Cryptocurrency exchanges in India are considering updates to their rules governing the code of conduct to steer clear from the regulators. This action is taken under the elevated inspection of the industry by various regulatory departments that include the ED (Enforcement Directorate), Income tax department, etc.
Major cryptocurrency firms like Coin DCX, Coin Switch Kuber, and also others belonging to the Blockchain and Crypto Assets Council are on the job of updating the Code of Conduct.
Platforms selling cryptocurrencies may include cautions and respective banners that project the buoyant nature of this industry while enrolling fresh customers.
Guidelines are being prepared for measures like customer protection, customers’ fund protection, settlements, etc.
Currently, there is an unavailability of a uniform format regarding the risk warning, terms, and conditions. Measures are being taken to incorporate these also into the guidelines to ensure the warnings received by the customers are also the same.

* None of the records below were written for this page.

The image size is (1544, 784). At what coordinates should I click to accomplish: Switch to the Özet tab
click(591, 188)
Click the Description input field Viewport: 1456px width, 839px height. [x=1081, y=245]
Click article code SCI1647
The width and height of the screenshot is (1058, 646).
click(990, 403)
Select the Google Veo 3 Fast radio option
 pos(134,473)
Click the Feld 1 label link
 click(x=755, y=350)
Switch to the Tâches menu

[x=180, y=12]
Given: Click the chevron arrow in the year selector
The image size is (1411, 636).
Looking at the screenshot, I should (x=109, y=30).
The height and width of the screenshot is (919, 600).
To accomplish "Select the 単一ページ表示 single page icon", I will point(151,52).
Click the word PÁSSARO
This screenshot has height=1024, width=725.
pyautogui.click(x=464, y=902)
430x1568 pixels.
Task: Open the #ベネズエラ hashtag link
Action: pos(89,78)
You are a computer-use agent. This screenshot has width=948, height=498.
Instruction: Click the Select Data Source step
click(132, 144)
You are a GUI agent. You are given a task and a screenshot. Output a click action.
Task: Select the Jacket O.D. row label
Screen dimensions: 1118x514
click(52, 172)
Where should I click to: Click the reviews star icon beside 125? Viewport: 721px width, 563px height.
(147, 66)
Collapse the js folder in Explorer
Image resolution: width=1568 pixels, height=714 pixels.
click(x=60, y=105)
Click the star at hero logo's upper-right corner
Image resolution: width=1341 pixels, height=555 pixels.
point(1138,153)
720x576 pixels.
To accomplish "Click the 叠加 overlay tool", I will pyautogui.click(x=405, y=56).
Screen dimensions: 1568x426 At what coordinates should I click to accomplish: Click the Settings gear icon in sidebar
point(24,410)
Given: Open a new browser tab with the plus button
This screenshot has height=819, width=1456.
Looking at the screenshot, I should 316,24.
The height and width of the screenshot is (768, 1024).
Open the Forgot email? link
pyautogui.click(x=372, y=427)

There is also an ongoing discussion for appointing a tax specialist from any one big four audit firms for conducting audits.
Certain cryptocurrency selling platforms are falling under the radar of DGGI (Directorate General of Goods and Services Tax Intelligence) for alleged evasion of taxes.
The main aim behind altering the code is also to take into account the concerns arisen during the discussions between RBI (Reserve Bank of India) and crypto selling platforms and also in the Parliamentary Standing Committee involving investor protection and controlling the wider industry.
Mainly focused areas by BACC members include cryptocurrency exchanges, DeFi startups, Non-fungible token markets, where steps to improve customer protection needs to be included via the introduction of cautions and regulated tax practice.
The fundamental issue raised by the RBI and the government was whether the investors are aware of the risks involved while investing in cryptocurrencies.
The BACC members have adopted a code of conduct that will serve as a guide during the non-appearance of any formal rules.
Complying to the code may be voluntary while the code of self-regulation serves as a guide to the sectors to employ uniform practices.
Recently, exchanges have tightened their hold on eliminating members who don’t adhere to the code or bringing the industry under the scanner of regulatory bodies.
The latest version of the code will contain the ASCI (Advertising Standards Council of India) instructions on ads related to crypto and is on the verge of release soon.
ASCI has progressed to advanced talks with various stakeholders even the government to frame the crypto advertising instructions that will function to safeguard the customers’ interests. Manisha Kapoor ASCI’s general secretary conveyed that all these guidelines are anticipated to be concluded very soon.
As per ET’s report, the cryptocurrency exchanges had drawn initial data consisting of the do’s and don’ts for ads dealing with cryptocurrencies.